▶ _TEXTE EXTRAIT_:
○ ○ ○
Ce tome est le premier de la série Detective Comics, débutée après une remise à zéro partielle des séries mensuelles de DC en 2016, opération intitulée Rebirth. Il comprend les épisodes 934 à 940, initialement parus en 2016 à un rythme bimensuel, écrits par
James Tynion IV.
Eddy Barrows a dessiné les épisodes 934, 935, 939 et 940, avec un encrage d'Eber Ferreira, et une mise en couleurs d'
Adriano Lucas. Alvaro Martinez a dessiné les épisodes 936 à 938, avec un encrage de Raul Fernandez et une mise en couleurs de Brad Anderson.
Il y a 2 jours, quelque part à Gotham, Azrael (Jean-Paul Valley) est poursuivi par une silhouette qui ressemble en tout point à celle de Batman. Il se fait rattraper, et l'individu habillé en chauve-souris le tabasse au point de l'envoyer à l'hôpital pour plusieurs semaines. C'est le vrai Batman qui trouve Azrael à peine conscient et salement amoché, là où l'a laissé son assaillant. Au temps présent, Batwoman (Kate Kane) rentre chez elle en se balançant d'immeuble en immeuble, tout en menant une conversation avec son père Jacob Kane. Rentrée chez elle, elle découvre que Batman se tient dans son salon. Il lui explique qu'un groupe clandestin observe les faits et gestes des superhéros portant le symbole de la chauve-souris sur leur costume, par le biais de drones. Il a une proposition à lui faire : elle doit assembler une équipe de jeunes superhéros pour les former et l'aider quand le besoin s'en fait sentir. Kate Kane accepte.
○ ○ ○
▶ _DONNÉES ENREGISTRÉES_:
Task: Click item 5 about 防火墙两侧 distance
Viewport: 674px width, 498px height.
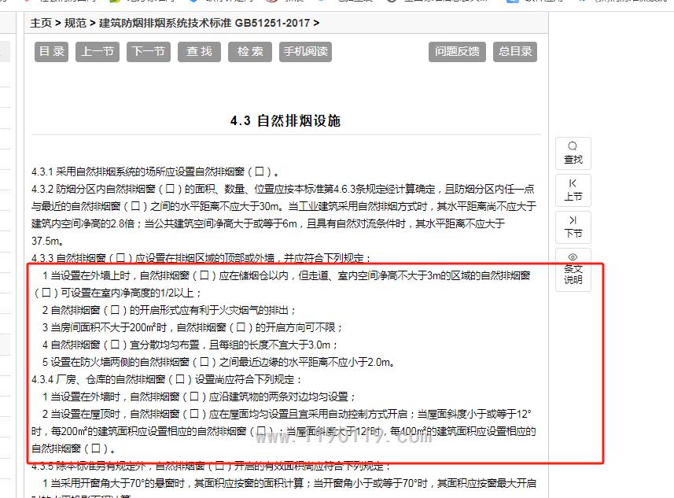Action: coord(218,362)
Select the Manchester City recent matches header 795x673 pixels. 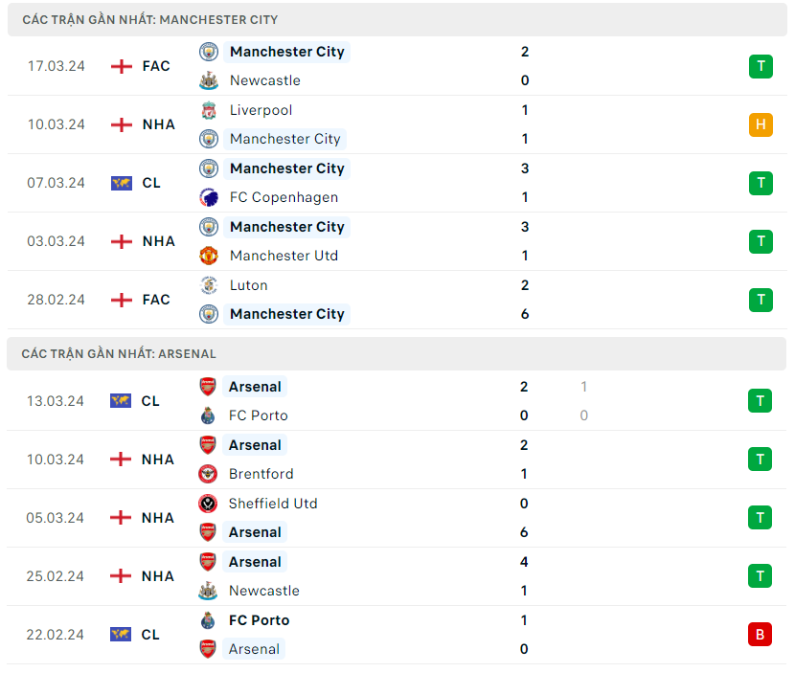coord(150,19)

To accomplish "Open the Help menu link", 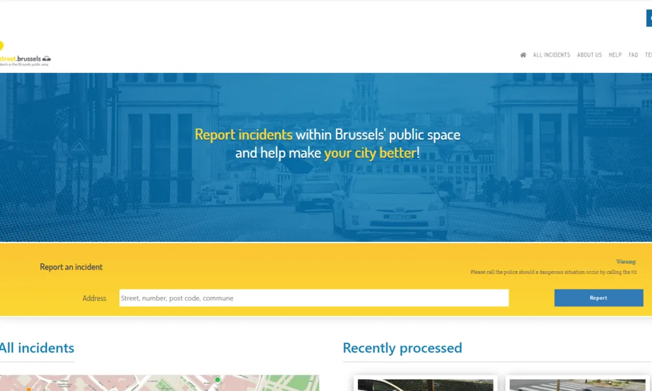I will pos(615,55).
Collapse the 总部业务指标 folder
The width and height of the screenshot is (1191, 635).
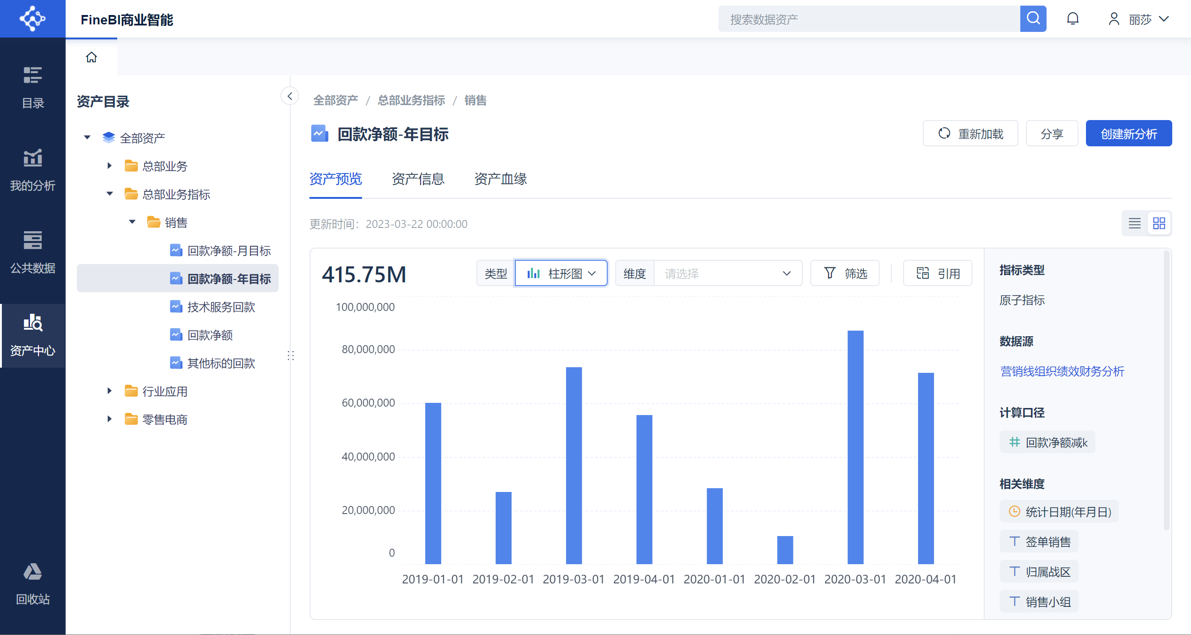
○ ○ ○
▶ _EXERCICES_:
1. D'après le texte sur le tome de Detective Comics, qui a dessiné les épisodes 936 à 938 ?
2. Recopiez, s'il vous plaît, le passage du texte sur le tome de Detective Comics qui commence par les mots contenant « Eddy Barrows a » et se termine par « de Brad Anderson. ».
3. Poursuivez le texte sur le tome de Detective Comics à partir de l'endroit où il s'arrête.

▶ _RÉPONSES FINALES_:
1. Alvaro Martinez.

2.
Eddy Barrows a dessiné les épisodes 934, 935, 939 et 940, avec un encrage d'Eber Ferreira, et une mise en couleurs d'
Adriano Lucas. Alvaro Martinez a dessiné les épisodes 936 à 938, avec un encrage de Raul Fernandez et une mise en couleurs de Brad Anderson.

3.
Batman et Batwoman procèdent ensemble au recrutement : Red Robin (Tim Drake) et Spoiler (Stephanie Brown) pour commencer, puis Orphan (Cassandra Cain), et enfin Clayface (Basil Karlo (choix des plus curieux puisqu'il ne porte pas l'emblème de la chauve-souris, et qu'en plus il s'agit d'un supercriminel). Il appartient donc à Batwoman de former ces recrues et de les faire intervenir en tant qu'équipe. Tim Drake leur a préparé une base d'opérations qu'il appelle le Beffroi, en plein coeur de Gotham. Ils prennent petit à petit conscience qu'ils doivent affronter un groupe d'agents se faisant appeler la colonie. de son côté, Kate Kane doit supporter la pression de Batman en tant que Batwoman, et de son père Jacob Kane dans le civil.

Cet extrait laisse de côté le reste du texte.